ASPEN, Colo. — A chartered jet that crashed near this ski resort, killing all 18 aboard, had abandoned its initial approach to the mountainous airport and was circling through steady snowfall for a second attempt to land when it exploded into a hillside, sources close to the investigation said Friday.
Two other chartered jets — one immediately ahead of the doomed plane and one right behind — also missed their first passes at the landing strip, pulling out at the last moment, several sources told the Los Angeles Times. Neither risked a second try, however, rerouting instead to another airport as poor weather and darkness closed in on the popular resort town.
The disclosures marked a difficult day for authorities Friday as they began to search for causes of the crash, to identify bodies in the wreckage strewn along busy state Highway 82, and to deal with safety issues raised by the escalating use of private charter aircraft that function almost as commercial carriers—but, in some cases, with fewer regulations.
No distress calls were reported from the Gulfstream III twin turbojet, which left Burbank, Calif., and stopped briefly at Los Angeles International Airport before departing for Aspen. The plane — owned by Airborne Charter Inc., a subsidiary of the film company Cinergi Pictures Entertainment — reached the resort at 7,800 feet in the Rocky Mountains about 7 p.m. local time, authorities said.
Carol Carmody, acting chairwoman of the National Transportation Safety Board, offered a second-by-second account of the plane's approach, based on control-tower tapes, at a news briefing Friday.
Just seconds after 7 p.m., the pilot asked the tower by radio whether the runway lights were on. The tower immediately responded yes, then asked a few seconds later if the runway lights were yet in sight.
Six seconds passed and the pilot answered yes.
That was the pilot's last transmission, Carmody said. About 35 seconds after that, the plane struck the hillside wing-first, shattering so completely that at least two of the passengers were found on the shoulder of the highway, well away from the main wreckage, still strapped in their seats, according to some witnesses.
Carmody said she had no knowledge that the plane had missed its first pass at the runway, although other sources provided that account.

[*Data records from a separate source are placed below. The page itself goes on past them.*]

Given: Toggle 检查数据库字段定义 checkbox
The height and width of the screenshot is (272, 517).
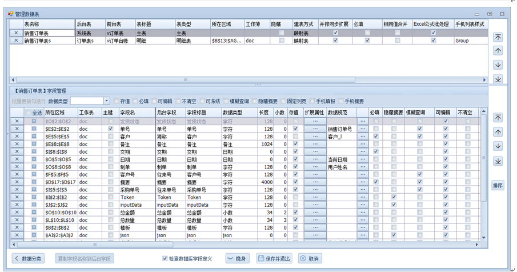Looking at the screenshot, I should (x=165, y=258).
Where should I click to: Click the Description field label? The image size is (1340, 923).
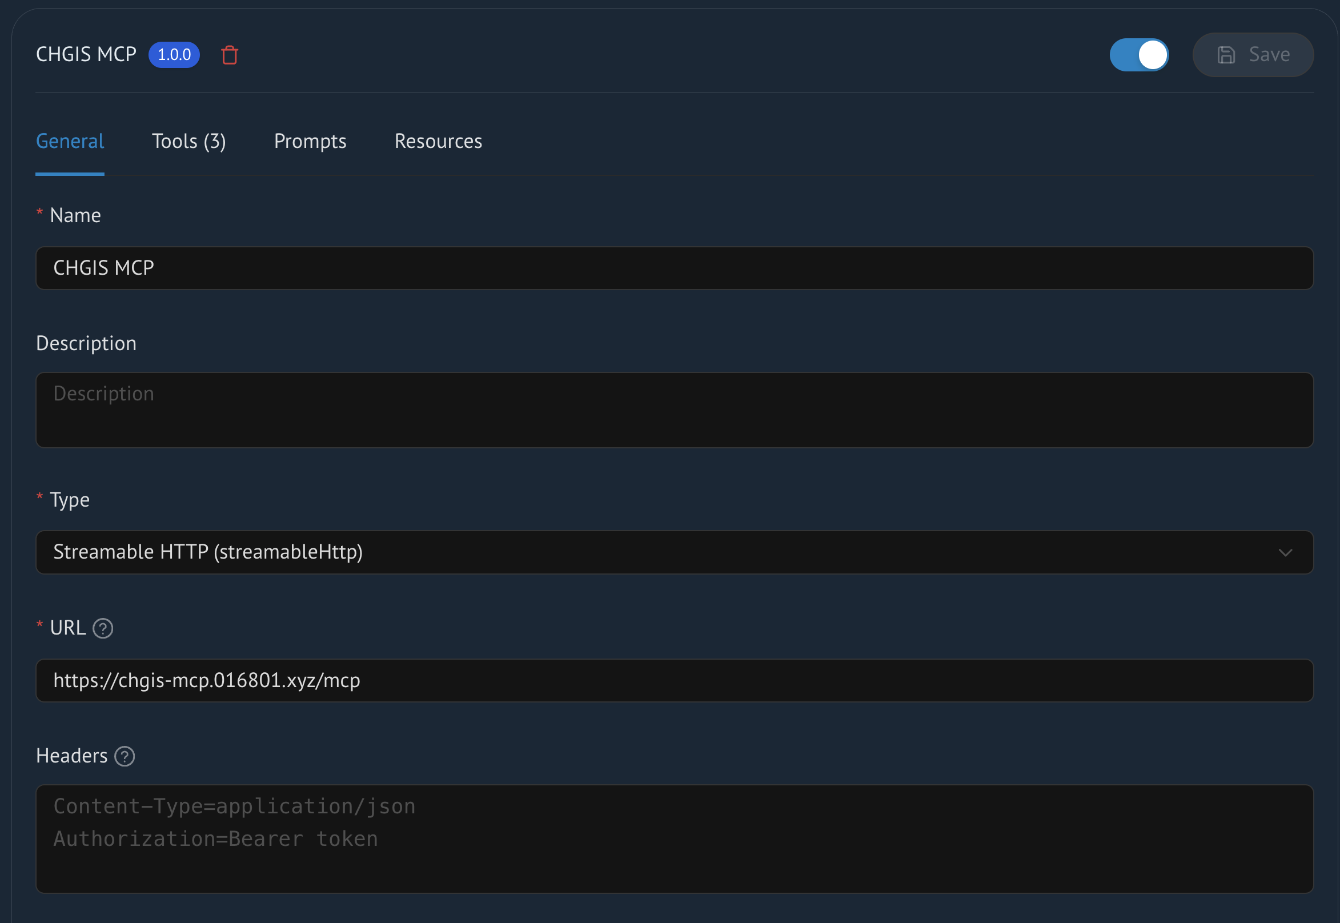point(86,344)
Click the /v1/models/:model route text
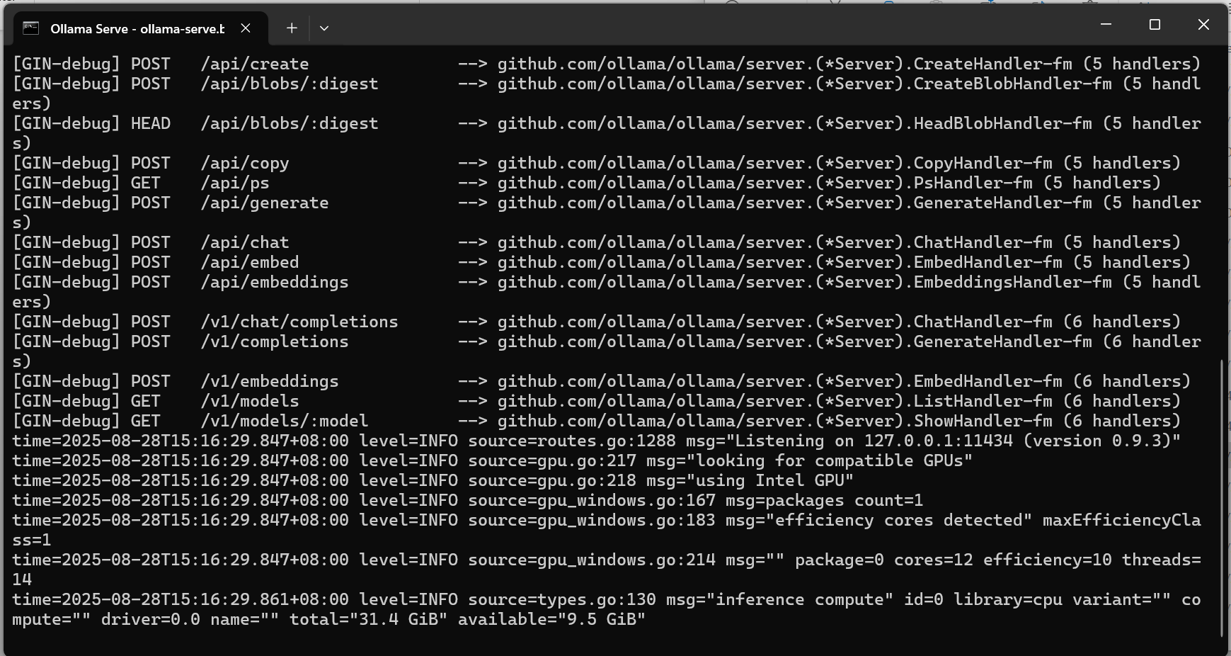 pos(285,422)
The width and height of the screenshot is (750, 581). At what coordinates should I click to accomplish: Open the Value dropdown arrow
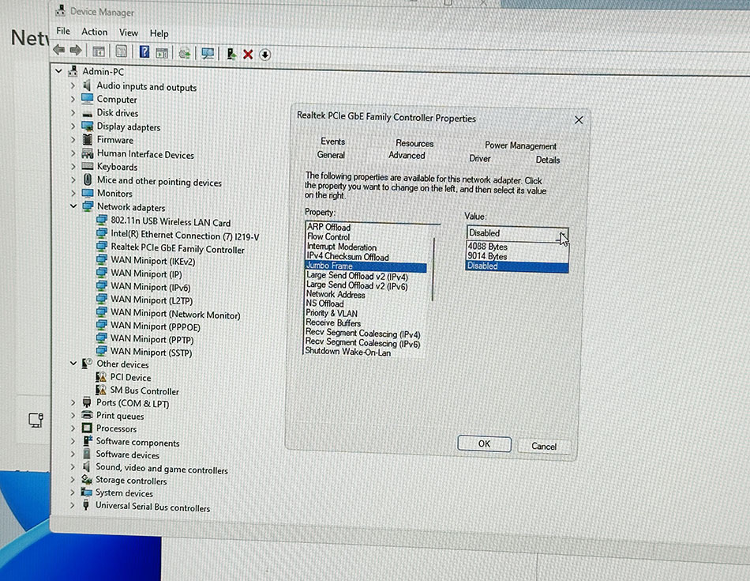tap(563, 235)
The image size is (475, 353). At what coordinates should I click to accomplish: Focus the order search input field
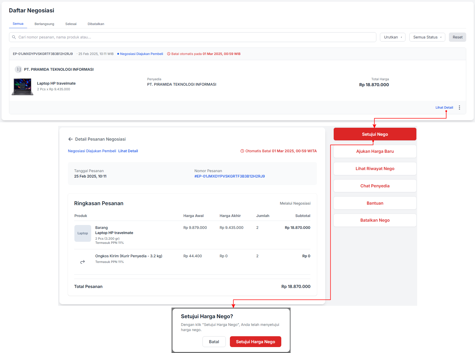194,37
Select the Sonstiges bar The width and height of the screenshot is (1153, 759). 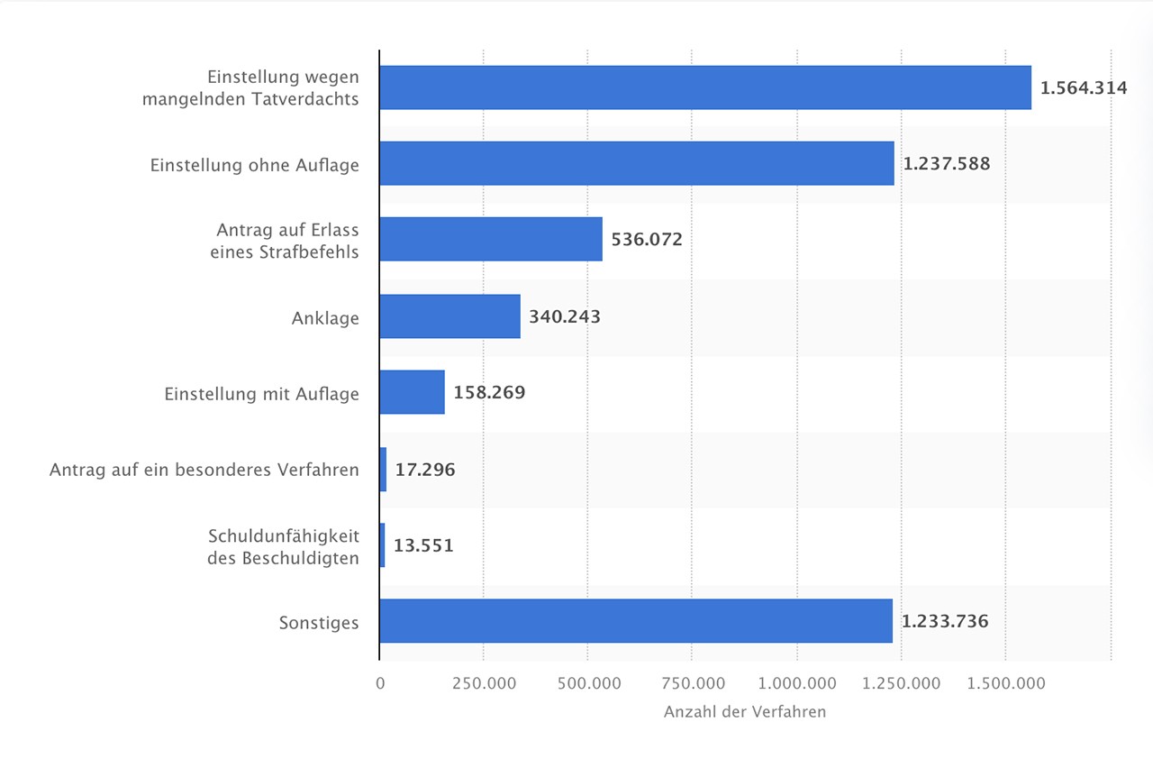pyautogui.click(x=635, y=621)
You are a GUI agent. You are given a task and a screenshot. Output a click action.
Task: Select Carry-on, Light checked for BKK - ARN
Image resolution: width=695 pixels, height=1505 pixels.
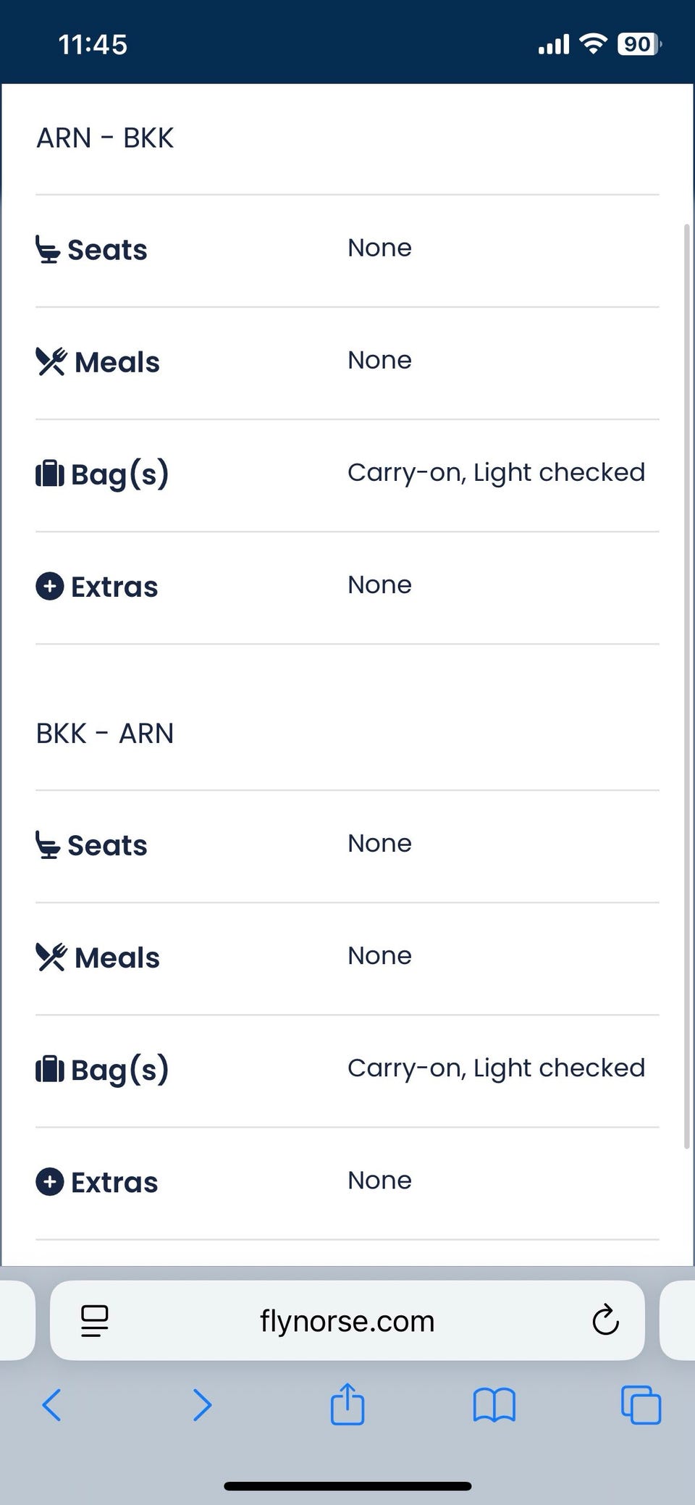click(496, 1068)
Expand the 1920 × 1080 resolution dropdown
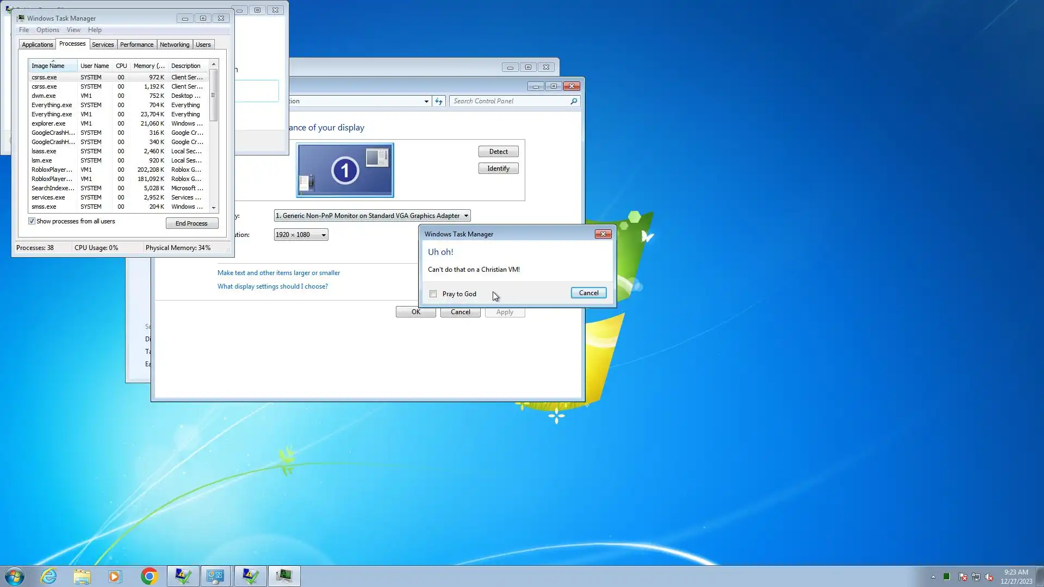 coord(301,235)
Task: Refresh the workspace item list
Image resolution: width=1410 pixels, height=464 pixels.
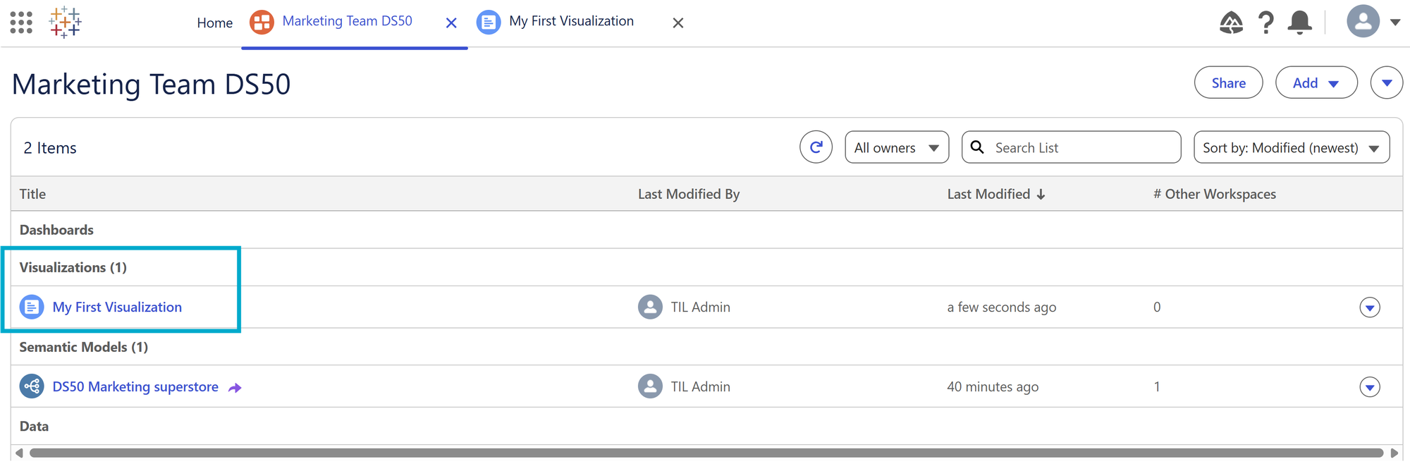Action: pos(816,147)
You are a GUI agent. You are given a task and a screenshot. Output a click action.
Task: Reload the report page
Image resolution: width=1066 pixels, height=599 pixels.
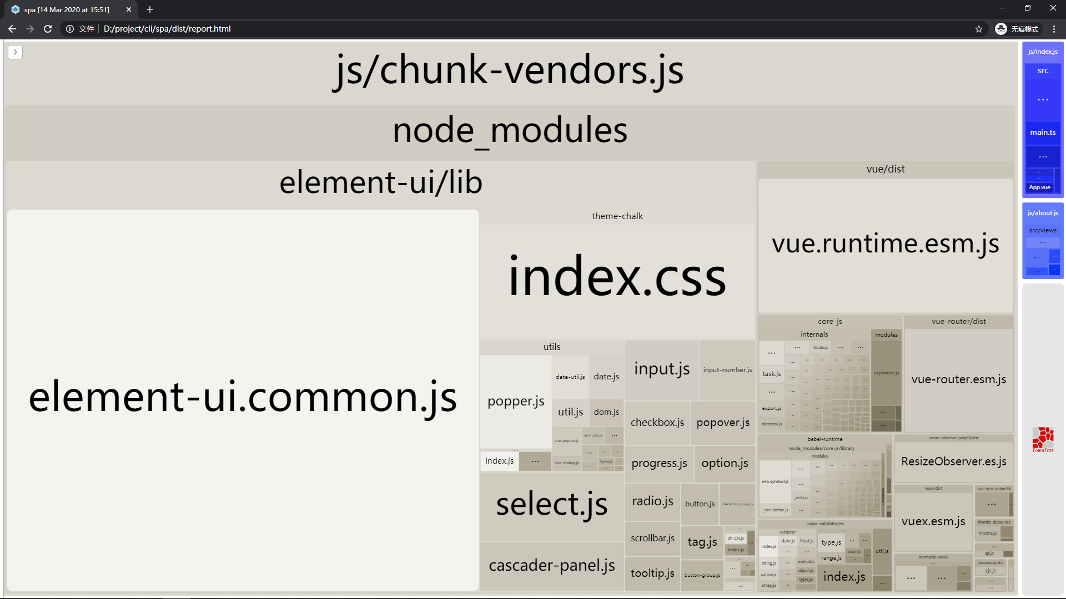tap(48, 29)
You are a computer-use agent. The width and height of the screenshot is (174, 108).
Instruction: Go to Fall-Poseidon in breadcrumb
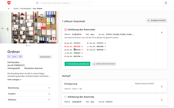pyautogui.click(x=26, y=9)
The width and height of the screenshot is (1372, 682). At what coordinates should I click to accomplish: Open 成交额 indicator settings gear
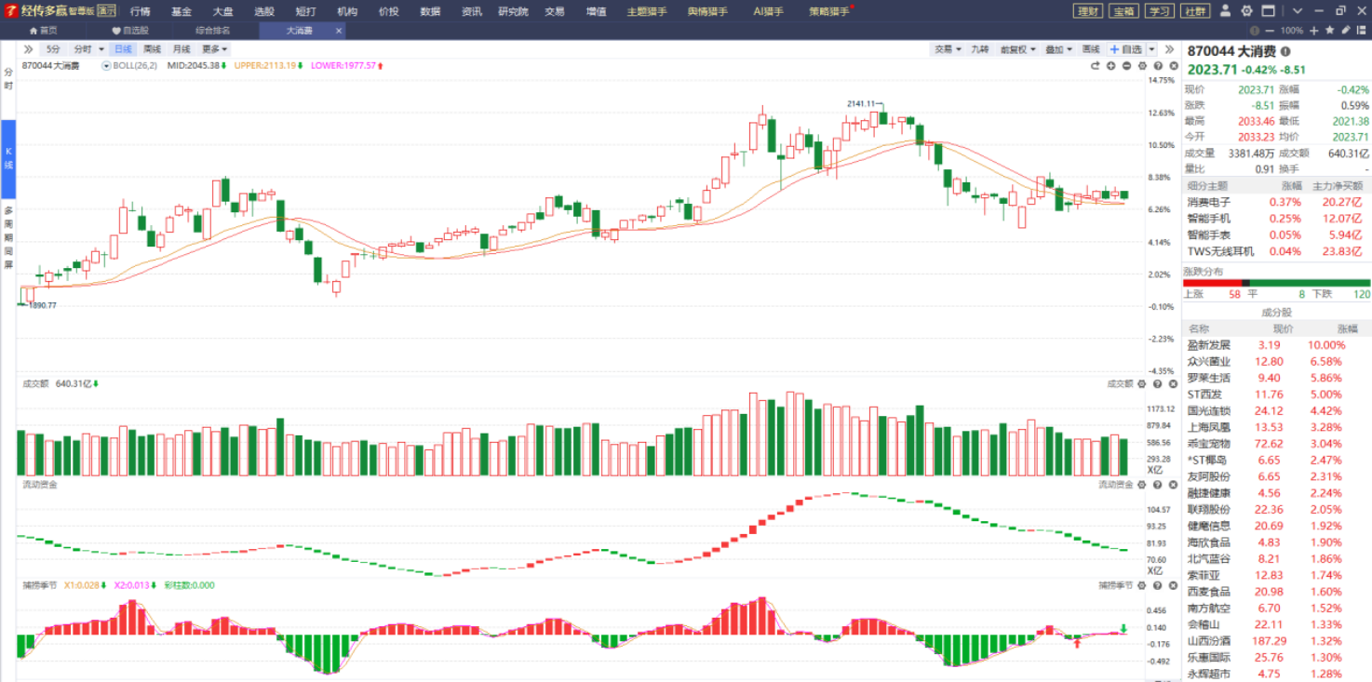[x=1142, y=383]
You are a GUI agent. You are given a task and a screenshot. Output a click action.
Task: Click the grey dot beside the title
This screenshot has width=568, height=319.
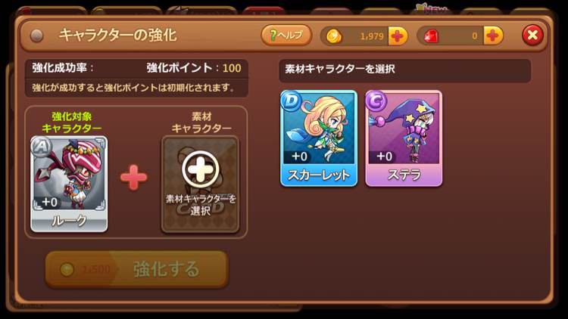click(36, 36)
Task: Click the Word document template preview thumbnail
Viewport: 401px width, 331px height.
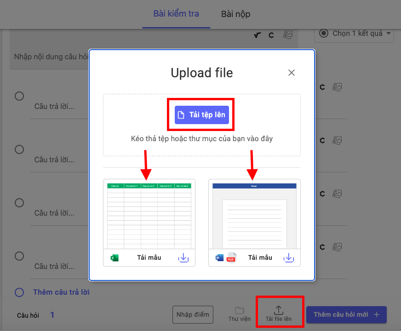Action: [x=254, y=214]
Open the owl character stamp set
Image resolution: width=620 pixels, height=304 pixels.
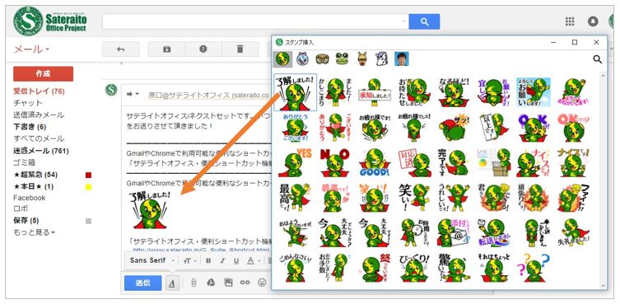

Avjet Corporation of Burbank, which managed and operated the 20-year-old jet, said it was equipped with a ground-proximity warning system, unlike some private aircraft. Captain Bob Frisbie had logged more than 10,000 flight hours and First Officer Peter Kowalczyk had accrued more than 5,500 hours, the company said. Each man was certified on all Gulfstream models, Carmody said.
It was unclear whether wing ice may have been a factor in the crash.
Frisbie was an old hand at flying into Aspen-Pitkin County Airport — his last trip was only a few weeks ago — but the plane was attempting an instrument landing at a field where surrounding mountains, gusty winds and high altitude can make any approach harrowing.
"The instrument approach into Aspen probably is the most challenging ... in the United States," said Barry Schiff, a private aviation consultant and former commercial pilot. Because the airport is so closely rimmed with mountains, it is necessary to drop sharply in altitude and make a 360-degree turn to properly align with the runway, he said.
"It is very easy to lose sight of the airport and get disoriented," said Bob Dolan, a Santa Barbara, Calif.-based businessman and private pilot who has flown into Aspen about 30 times.
NTSB investigators have recovered the plane's cockpit voice recorder. The tape, to be analyzed on Monday in Washington, should enable officials to hear all of the crew's final conversations and radio communications, in addition to engine sounds just before the crash.
However, the jet was not equipped with a flight data recorder, a device required on some — but not all — corporate and private aircraft to monitor altitude, airspeed, heading and other flight variables, the NTSB said.